A system comprising:
one or more data processing devices; and
one or more machine-readable hardware storage devices for processing data to determine a likelihood score that a subject has breast cancer, by storing instructions that are executable by the one or more data processing devices to perform operations comprising:
inputting, into a classifier, data representing one or more values for a classifier parameter, wherein the one or more values represent expression levels of a set of non-coding RNAs in a biological sample collected from the subject, with the classifier being for determining a score indicating whether the expression levels align more closely with (A) expression levels of the same set of non-coding RNAs in biological samples collected from a first group of individuals, each of whom has breast cancer, or with (B) expression levels of the same set of non-coding RNAs in biological samples collected from a second group of individuals, none of whom has breast cancer; and
determining, by the one or more data processing devices based on application of the classifier, the likelihood score that the subject has breast cancer,
wherein the set of non-coding RNAs comprises five or more non-coding RNAs selected from Table 1.
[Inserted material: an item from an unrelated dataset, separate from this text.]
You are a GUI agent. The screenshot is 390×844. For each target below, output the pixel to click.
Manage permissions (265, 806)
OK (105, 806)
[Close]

A computer-implemented method for processing data in one or more data processing devices to determine a likelihood score that a subject has a benign breast disease, the method comprising:
inputting, into a classifier, data representing one or more values for a classifier parameter, wherein the one or more values represent expression levels of a set of non-coding RNAs in a biological sample collected from the subject, with the classifier being for determining a score indicating whether the expression levels align more closely with (A) expression levels of the same set of non-coding RNAs in biological samples collected from a first group of individuals, each of whom has a benign breast disease and does not have breast cancer, or with (B) expression levels of the same set of non-coding RNAs in biological samples collected from a second group of individuals, each of whom has breast cancer; and
determining, by the one or more data processing devices, based on application of the classifier, a likelihood score that the subject has a benign breast disease and does not have breast cancer,
wherein the set of non-coding RNAs comprises five or more non-coding RNAs selected from Table 1.